Why is the perceived distance of a moon in the sky so small? Possibly it’s because our eye lacks any useful cues as to its distance beyond ocular convergence: “it’s far enough away that I don’t need to adjust both eyes inwards at all to maintain single binocular vision, I don’t have any other cues beyond that, so let’s just pick some reasonable default distance for far away objects and use it…” and it just so happens that this default is smaller than the perceived distance of skyscrapers and mountains.

Moon Photography

This still doesn’t explain why when I take a photo of the moon with a phone camera it looks even smaller than it does visually (regardless of where it appears in the sky). This is due to yet another effect: the focal length of the camera lens.

It’s a common misconception that longer focal lengths make objects in the distance appear closer. This is not quite true. Consider the following images, all taken at the same camera position relative to the scene:

Note that the effect is purely magnification—the apparent distance between the blue monster and the dartboard doesn’t seem to change. Now consider the following images, all taken by physically moving the camera such that the blue monster occupies the same percent of the frame in each image to account for the different focal lengths:

Now you can clearly see the distant-object effect: the dartboard appears much further away for shorter focal lengths—but this isn’t directly because of the focal length! It’s because the shorter focal length forces the camera to be positioned much closer to the monster, which then causes the relative distance of the dartboard to be much greater.

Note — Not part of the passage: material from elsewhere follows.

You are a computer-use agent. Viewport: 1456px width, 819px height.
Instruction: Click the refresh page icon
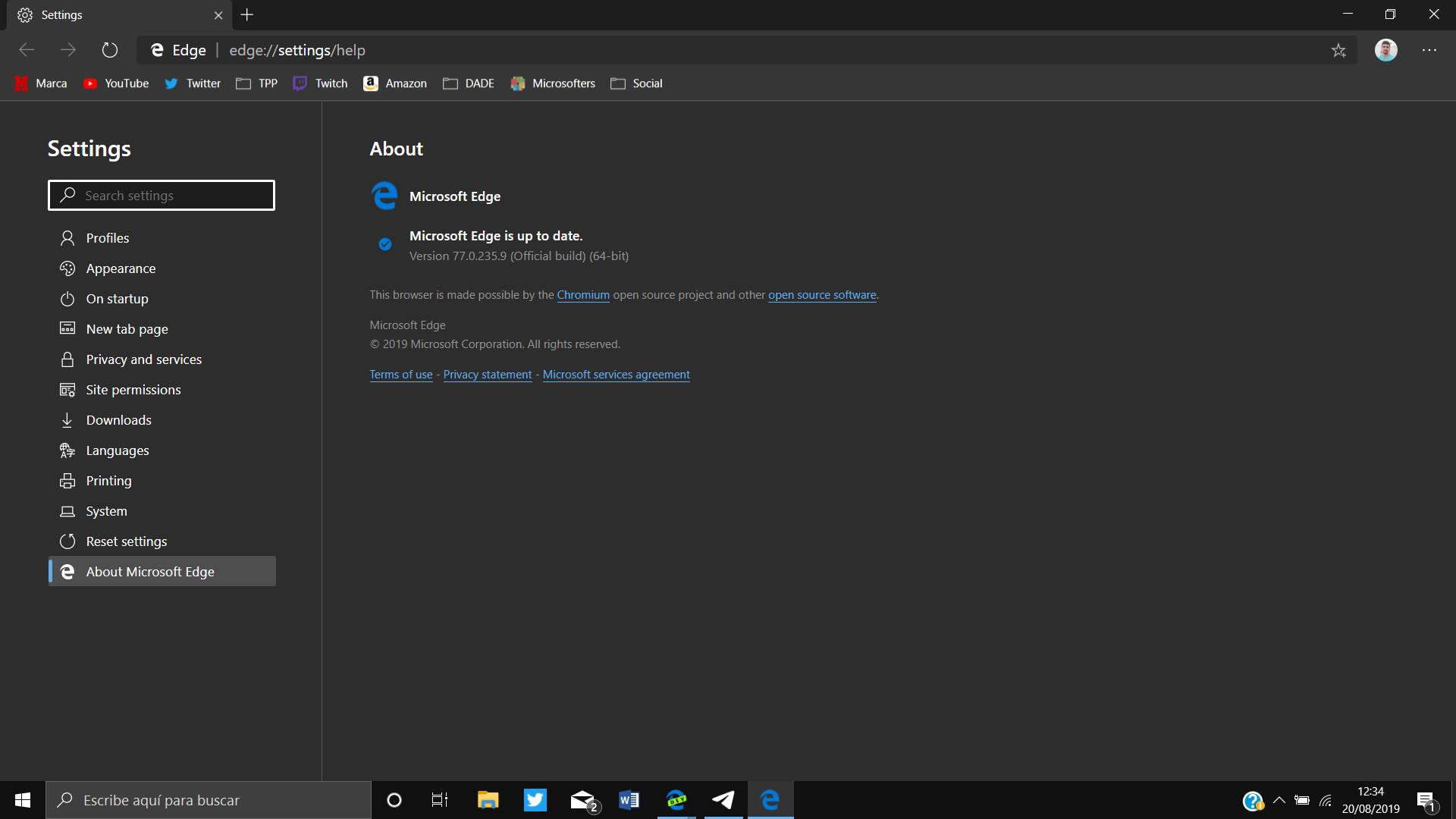pos(110,50)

In other words, it’s the positioning of the camera that matters—a long focal length just allows you to place your camera far away and zoom in to capture the scene you’re interested in.

What does this mean for capturing great photographs of the moon? Well if you just want a great, high resolution photo of the moon by itself, all that matters is your zoom level / focal length. But if you want a photo of the moon that includes the surrounding landscape, you’ll need to both use a lens with a very long focal length AND position yourself far enough away from the landscape to include it in the frame.

All phone cameras have focal lengths that top out at 77mm at the most, so in practice you’re just not going to be able to capture a photograph like this with your iPhone:

Eclipse Photography

What does any of this have to do with eclipses? Well a solar eclipse is just the moon and sun occupying the same place in the sky, so all the lessons from above apply: because of the moon illusion, the eclipse will appear largest when it’s near the horizon; since the sun is in the same position at the moon, this has to occur nearer to sunset or sunrise. Thus, you’ll have the best experience near the start or end of the path of totality. (This will also result in much less neck strain).

If you want to take a nice photograph of the eclipse, you’ll need a telephoto lens; if you just take out your phone and snap a pic, you’ll get something like this:

which just doesn’t do the experience justice. If this is your first total solar eclipse, my recommendation is to leave the photography to others and just look at the moon and sun for yourself—you’ll only get around 4 minutes of totality and you don’t want to waste time fiddling with your camera.